Михаила Леновича на Комаровке уважали, но считалось, что благосостояние семьи, даже значительный по тем временам достаток, вызывающий зависть соседей, держится не заработками кожевника, хотя мастер он хороший, а трудом и торговлей Леновичихи, известной тетки Христи, неизбранной, но общепризнанной старостихи всех комаровских торговок. Ее даже милиционеры боялись: друживших с ней она щедро угощала, тех же, кто стремился ущемить ее личные интересы или интересы всей «торговой корпорации», могла обесславить не на один рынок – на весь город.

Дом Леновичей в тихом переулке, очень грязном весной и осенью, выглядел не лучшим в этом районе стародавней частной застройки – обычный комаровский, почти сельский, деревянный дом. Однако дом этот ломился от добра: лучшая по тому времени мебель, ковры на стенах, одежда в трех огромных, как контейнеры, шкафах, различная посуда, швейная машина, два велосипеда, самовары… А сколько всего скрывалось в двух больших погребах и на чердаке! И все нажито Леновичихой, ее потом, мозолями, ее хваткой ловкой коммерсантки. «На заработки моего старика с голоду пухли бы», – подвыпивши, хвалилась Христя соседкам, а выпивала она чаще мужа: то кого-то нужно было «подмазать», то согреться зимней и осенней порой, когда от холода пальцы деревенели и не могли покупателю отсчитывать на сдачу медяки. Но и трудилась она, как невольница, рабыня. От темна до темна. При доме был неплохой огород, соток двенадцать. Комаровские огороды вообще славились не только до войны, но долгое время и после войны, пока вместо деревянных хибар не выросли многоэтажные здания – новый город.

Хозяйство тетка Христя вела на уровне высших агрономических достижений. Мало кто тогда имел теплицы, а у нее они были. Самые ранние редиска и салат на рынке появлялись на прилавке Леновичихи, и клиенты у нее были постоянные, сам Якуб Колас покупал, чем она часто хвасталась. Она первой выносила на рынок и огурцы, картошку, помидоры, одного разве только не умела – чтобы яблоки созревали раньше, чем у других.
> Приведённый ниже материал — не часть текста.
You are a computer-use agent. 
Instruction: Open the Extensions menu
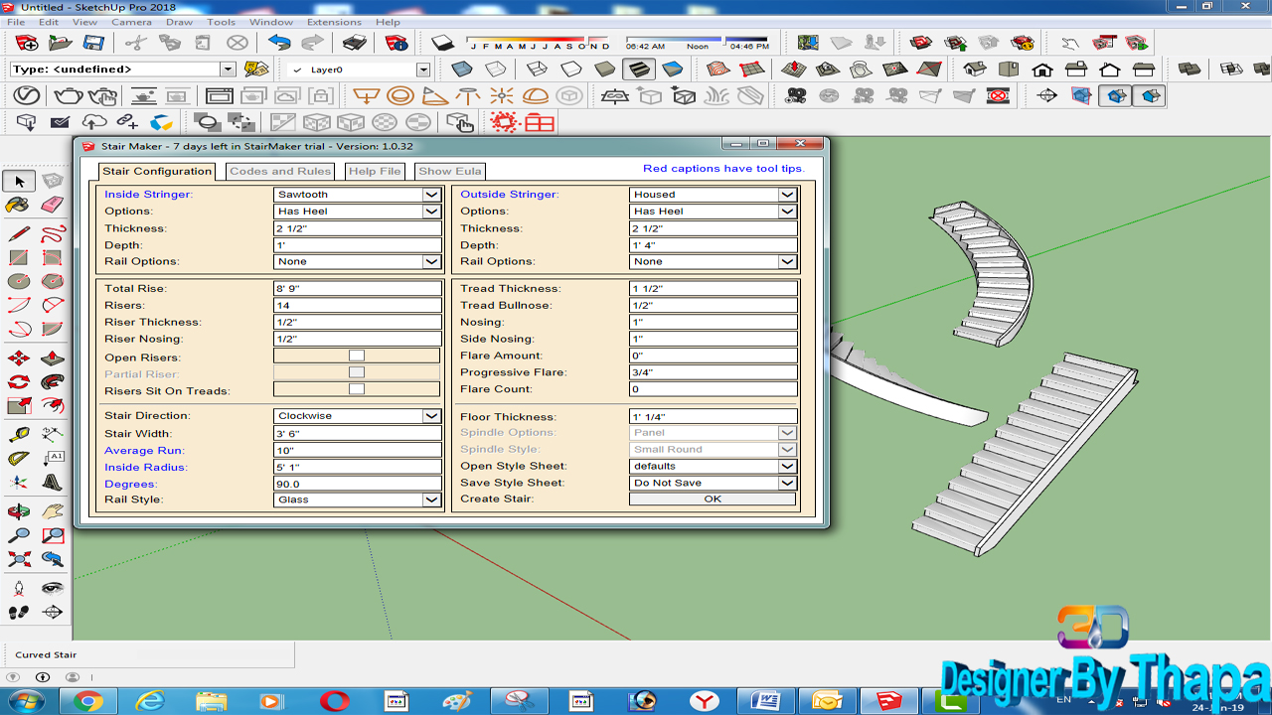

Но не только на огороде копалась она и на рынке простаивала, призывая покупателей и расхваливая свой товар остроумнее всех, – на ее звонкий голос, шутки, веселый смех действительно шли охотно. Дома ее поджидала еще одна забота – живность. В хлеву, в загончиках, всегда хрюкали два кабанчика, побольше и поменьше, одного закалывали – на его место тут же покупался подсвинок, конвейер не прерывался. Кудахтали куры, сердито бормотали индюки, а позже, когда по радио начали агитировать колхозников заняться кролиководством, Леновичиха завела кроликов и скоро убедилась, что это действительно выгодное дело – животные быстро плодятся и быстро растут, хотя, правда, мясо кроличье покупали неохотно. «Некультурные вы люди», – говорила она тем, кто, бывало, скалил зубы: «А не коты ли это, тетка?» Иногда хлестала и пожестче: «А такого дурака только котятиной и кормить!» Потом она договорилась и сдавала кроликов в столовую на Пушкинской улице, откуда брала помои для свиней, – в столовке студенты все съедят. В те предвоенные годы не очень сытно было.
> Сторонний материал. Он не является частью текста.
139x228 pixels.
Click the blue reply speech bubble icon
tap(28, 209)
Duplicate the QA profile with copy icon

Детей Леновичиха любила и жалела по-своему – тем, что жила, работала для них, не для себя, сама только в праздники позволяла себе нарядиться так, чтобы соседки лопались от зависти, а в будни ничем не выделялась среди других комаровских баб. Для них, детей, старалась накопить как можно больше добра. Во всем остальном была безжалостна. Работать детей заставляла, как только они становились на ноги. Первое, что Ольга помнила из детства, – это как петух сбил ее с ног, когда она кормила кур. Сколько же ей было, что петух мог свалить? Может, годика три, не больше.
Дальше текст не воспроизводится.